In the same vein you can see this as an interesting challenge to improve your own communication skills. "How to bypass defenses and deliver a message that people will listen to, understand, and accept". If you can get them to be receptive to increasing their critical thinking skills, then you can ask them to help you up your communication game?
Or perhaps open up with that, and then use that to persuade them. The good old help me, help you principle.

But of course, they might not be interested at all, and in that case it's probably best to find other people to intellectually engage with. :)

What? Your thoughts? Experiences?
You need more xNTP friends. ;)

Your discussion touched on a very interesting subject.

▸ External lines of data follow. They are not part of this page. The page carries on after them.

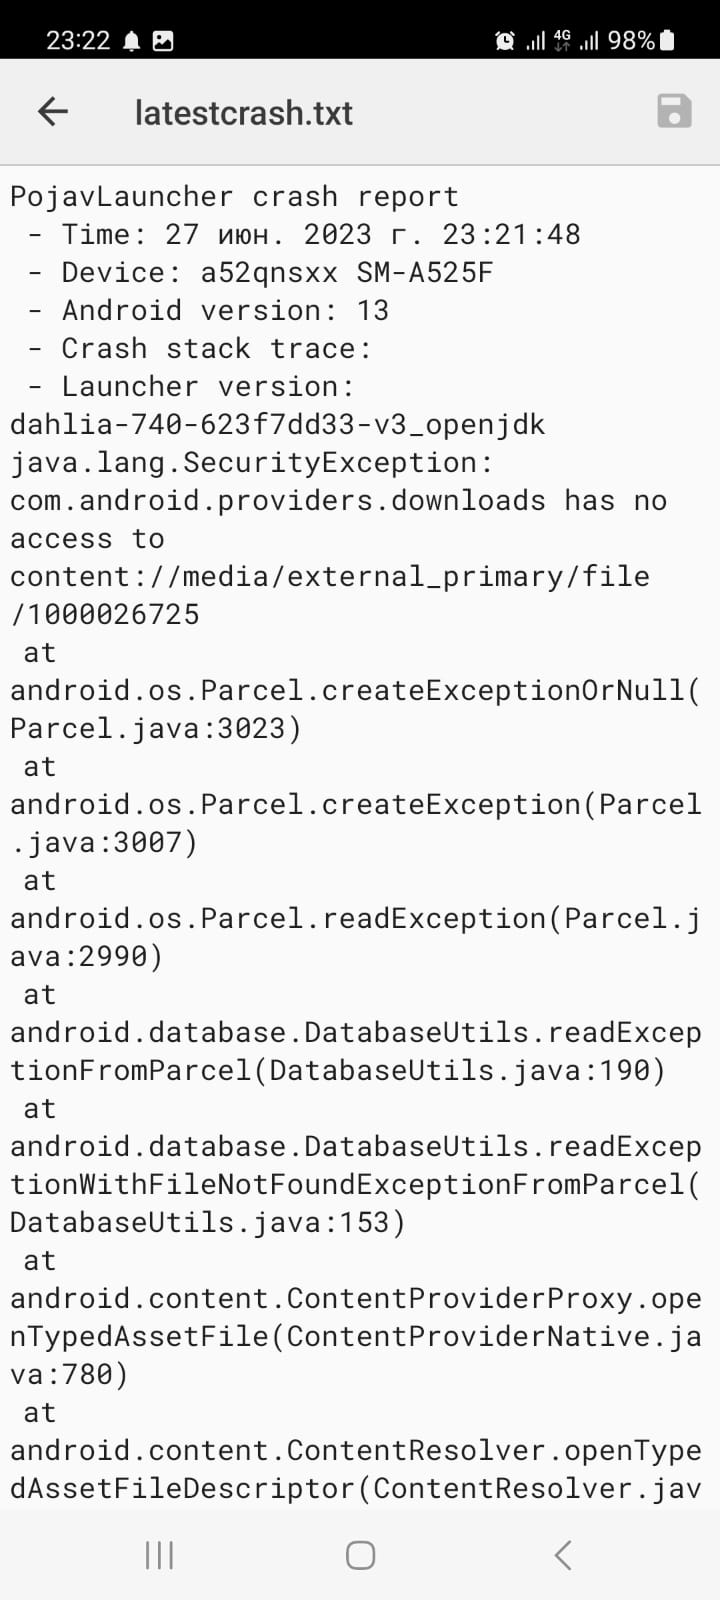Tap the home button

pos(359,1554)
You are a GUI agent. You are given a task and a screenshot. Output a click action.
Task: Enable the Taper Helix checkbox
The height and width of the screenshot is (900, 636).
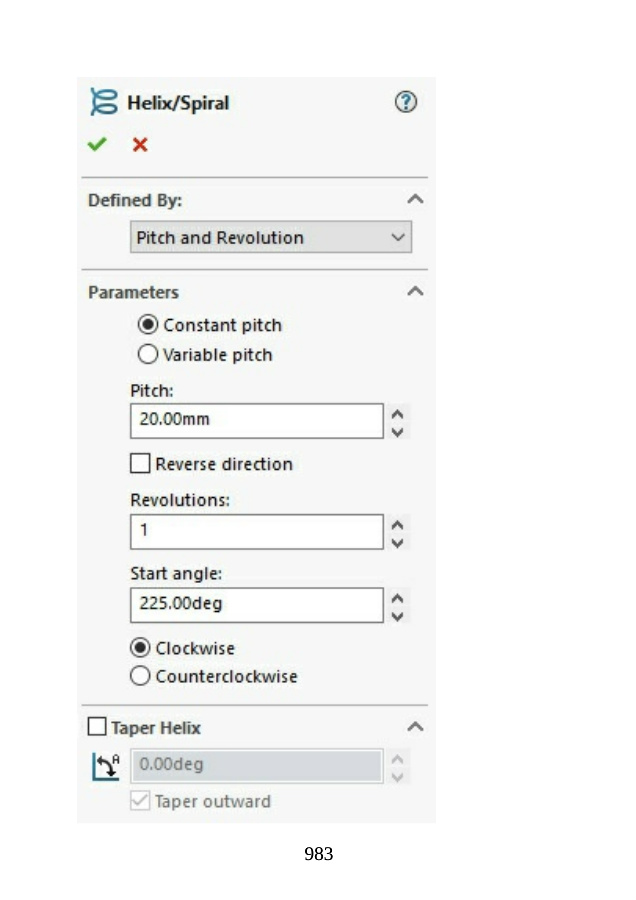coord(97,727)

Kin selection, group selection, in-group bias, selfish genes... fascinating stuff.
What is your viewpoint on the matter anyway?
 
Several posters hit upon this point so only reiterating it in a way - a friend of mine taught me about the notion of the "emotional tail wagging the rational dog" and the idea here is we do have sensitivities which have an unconscious or irrational basis and which color our perceptions of what should be a neutral topic. What is unconscious is overwhelmingly powerful and as a rule trumps anything under our conscious control. The only way to bring more of this material to the conscious (so that it loses its charge and control over our actions) is to develop self-awareness and that is imo something which is not sufficiently taught in school nor seen as particularly important by large swaths of society. The end effect of this can be individuals walking around with unprocessed unconscious material driving their behavior and lowering their ability to process different view points in impartial or beneficial (to themselves) ways.

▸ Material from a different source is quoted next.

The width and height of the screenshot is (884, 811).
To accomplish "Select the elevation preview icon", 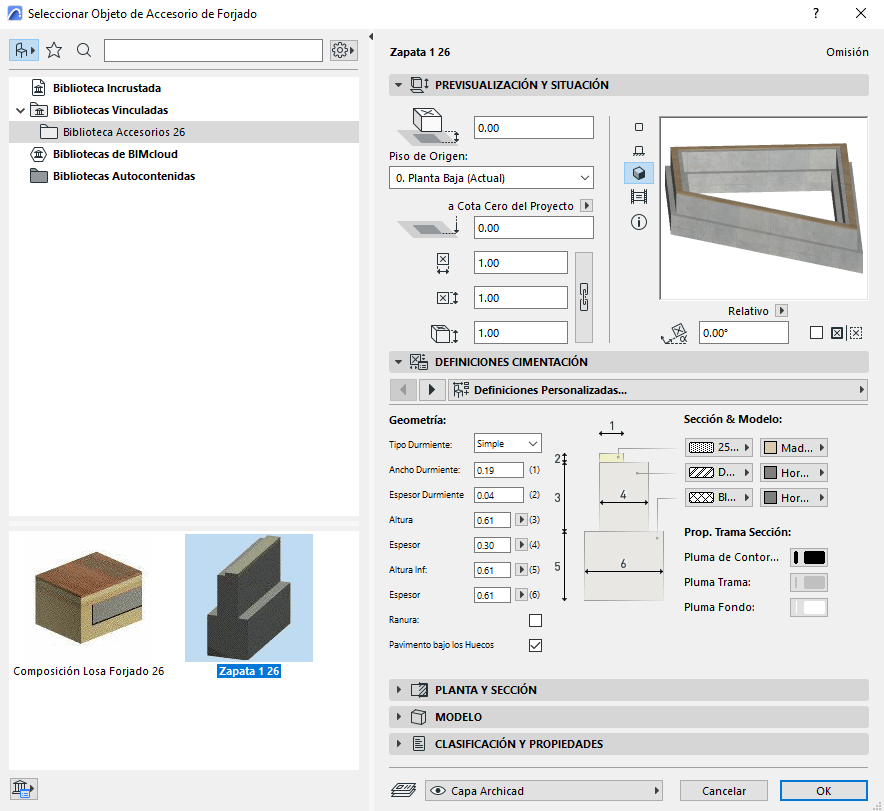I will point(639,150).
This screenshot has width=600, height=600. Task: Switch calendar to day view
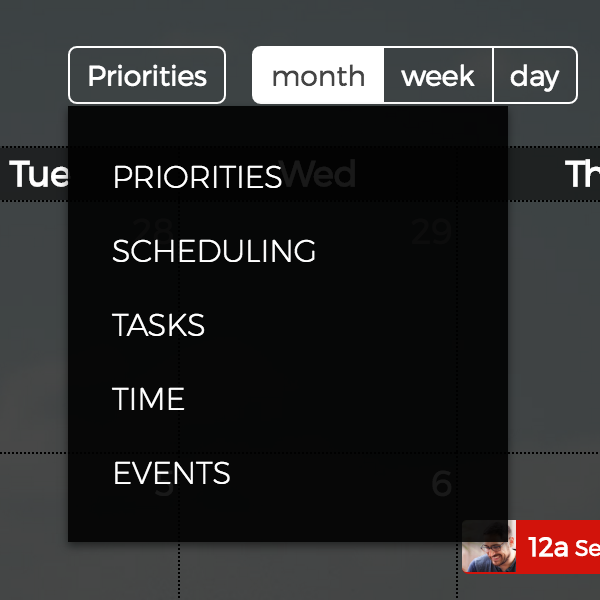[535, 75]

TL;DR the problem was likely not the topic which was introduced but what else it may have been connected to in these people's minds which they are unaware of and thus simply reacting instead of responding.

And as @Ren put it using disarming or otherwise "soft" phrasing to introduce your position can be enormously helpful toward getting such a person warmed up to the discussion - because generally they will want to continue it as long as they can get over this initial trap. After all they would realize they feel rather strongly about the subject even if they can't immediately pick up on why.

(with apologies for the overly psychological view point)
 
No? You are openly discussing a challenging subject. You are venting your feelings and you are looking for other people's viewpoints, answers and solutions. I would say that is very pro-social behavior? What am I missing here. Am I taking this too literally again? :D

I agree with Jo, @Deleted member 16771. I would not say your behavior was "antisocial". This seems far too strong a term!

At worst you were just a higher entity than them and hence incomprehensible. I'm just kidding.
 
A thread complaining about a lack of intellectual maturity in others.

Did I log onto the INTJ forum by mistake?